Em relação a outras cinco insulinas deste grupo farmacológico, foram comunicadas recusas por grossistas em quase ou mais de 30% de todos os distritos do país. No que se refere ao resto das insulinas que foram comunicadas como sofrendo atrasos/irregularidades no fornecimento ou recusa por parte do grossista, foram observados problemas em cada distrito.

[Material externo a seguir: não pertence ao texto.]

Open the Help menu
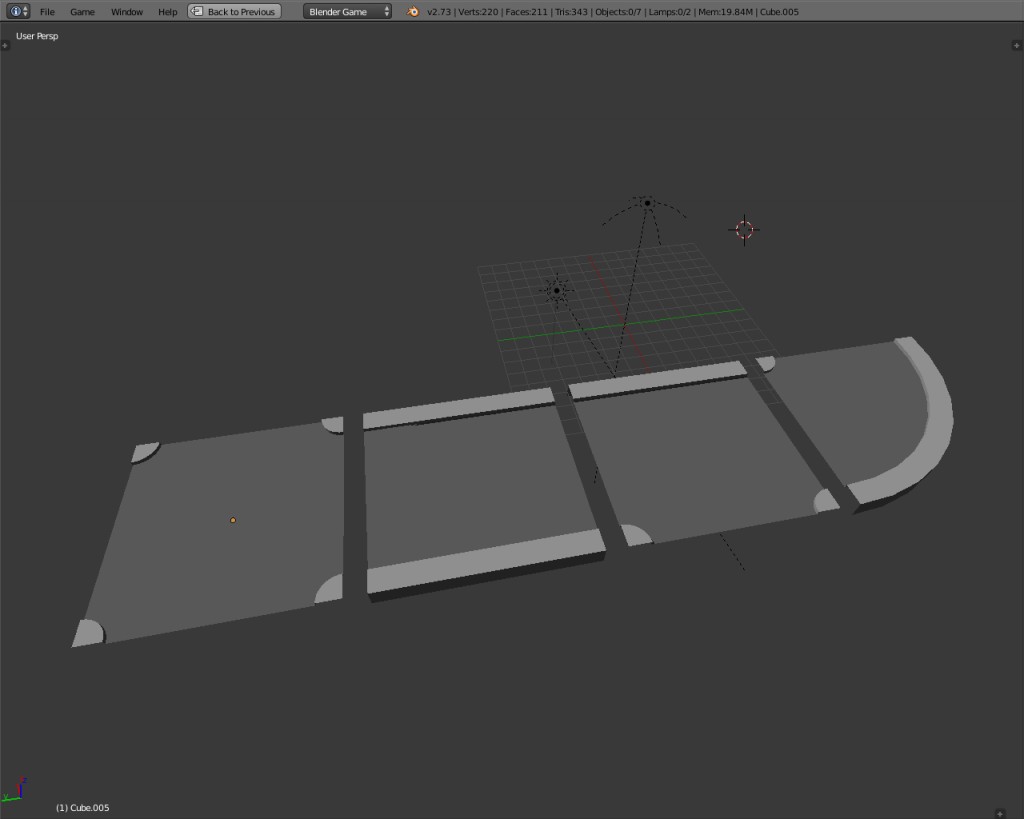1024x819 pixels. (167, 12)
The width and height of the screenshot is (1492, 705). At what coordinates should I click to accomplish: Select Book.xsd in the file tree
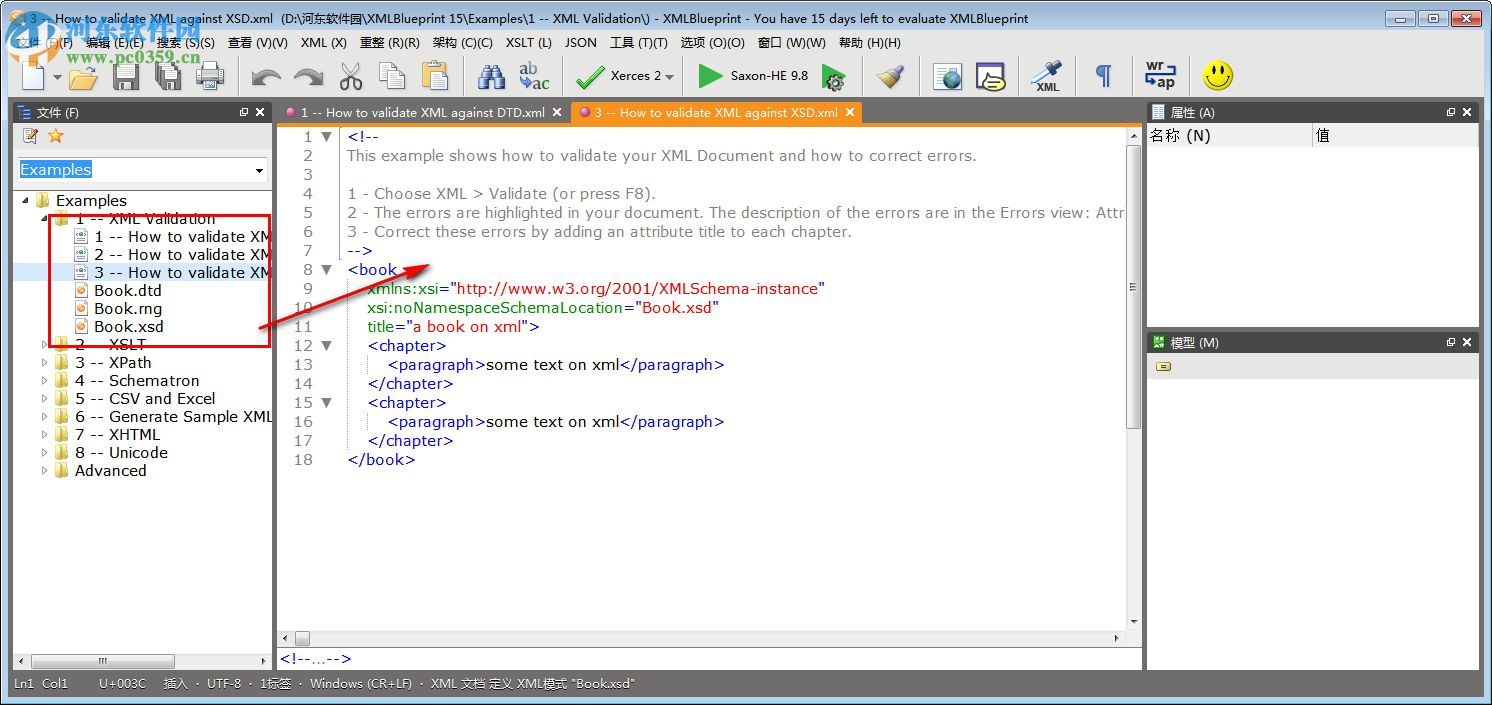point(128,327)
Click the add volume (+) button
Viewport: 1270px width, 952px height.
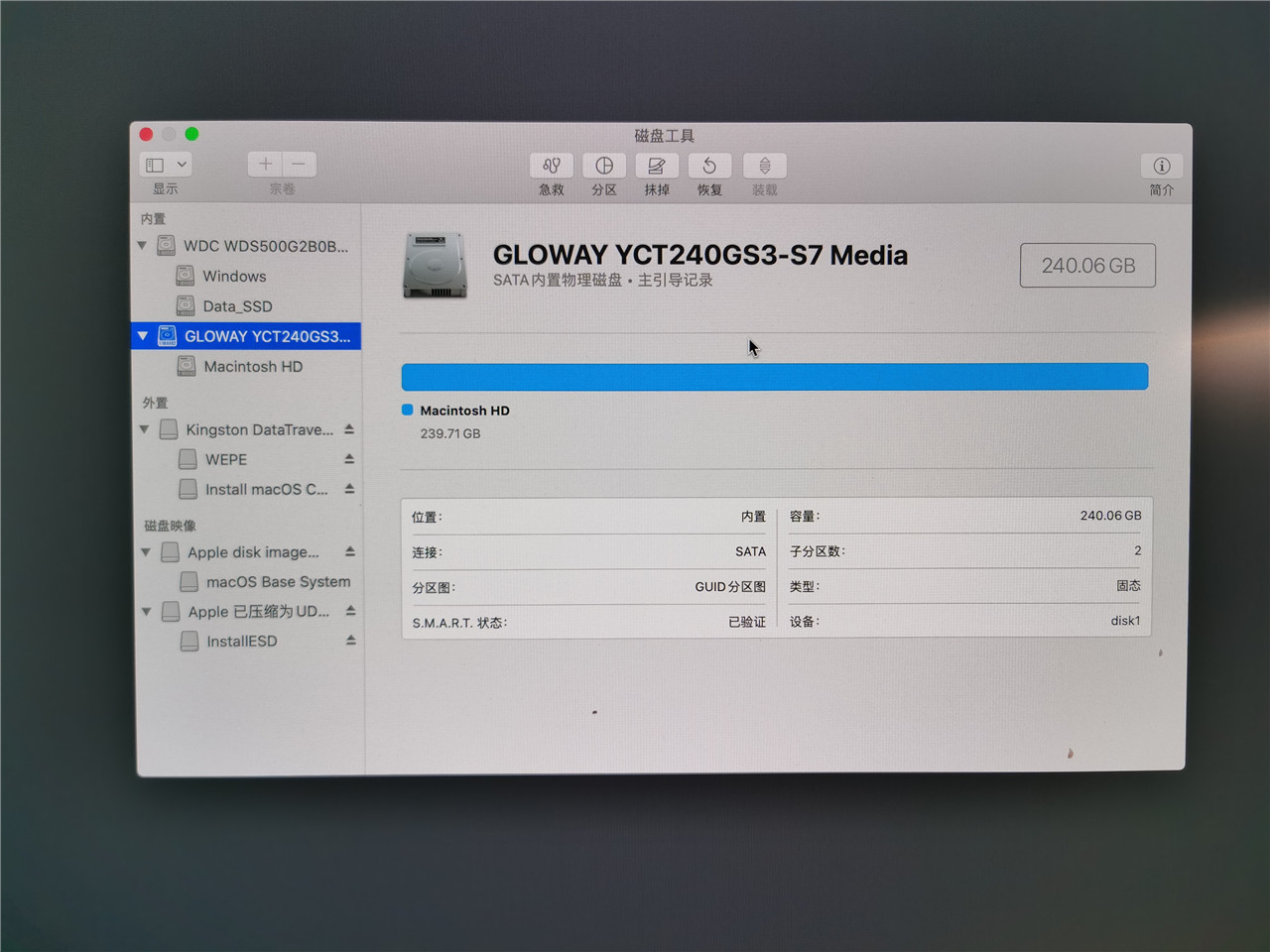265,164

Com base na análise das informações recebidas da BDA, comparáveis com as informações sobre o consumo médio mensal de medicamentos pelos segurados, verificou-se que existe uma dificuldade de fornecimento, tanto às farmácias como aos doentes, dos medicamentos do grupo farmacológico A10A "Insulinas e análogos".
No que diz respeito ao medicamento com a DCI Semaglutido:
As inspeções efetuadas pelas Inspeções Regionais de Saúde revelaram algumas dificuldades no fornecimento do medicamento nas farmácias das seguintes províncias: Varna, Razgrad, cidade de Sófia, Stara Zagora e Haskovo.
No que diz respeito aos medicamentos do seguinte grupo farmacológico: J01 «Medicamentos anti-infeciosos para uso sistémico» – todos os medicamentos do grupo em forma de dosagem «pó para suspensão oral» e «grânulos para suspensão oral».
Após uma revisão e análise das informações recebidas, verificou-se que o maior atraso, a irregularidade no fornecimento, incluindo a recusa dos armazéns dos grossistas, foi detetado para os medicamentos pertencentes à DCI: Amoxicilina, ácido clavulânico – 9 medicamentos em 20 com relatos de dificuldades no fornecimento. 36% dos distritos do país comunicaram a recusa e/ou o fornecimento irregular de um destes nove medicamentos, enquanto 32% dos distritos registaram atrasos ou recusas no fornecimento do mesmo medicamento, mas numa concentração diferente da substância ativa. Em 25% e 18% dos distritos, respetivamente, verificaram-se fornecimentos irregulares ou recusas de medicamentos contendo DCI Azitromicina e Cefuroxima. Em relação a 10 dos medicamentos pertencentes a este grupo, foram observados problemas relacionados com a oferta em alguns distritos.
Note-se que, de acordo com as informações agregadas fornecidas pelas Inspeções Regionais de Saúde, verificou-se escassez, irregularidades ou recusas por parte dos armazéns de medicamentos pertencentes a 7 DCI: Amoxicilina e ácido clavulânico, Azitromicina, Cefuroxima, Amoxicilina, Cefpodoxima, Claritromicina, Cefaclor.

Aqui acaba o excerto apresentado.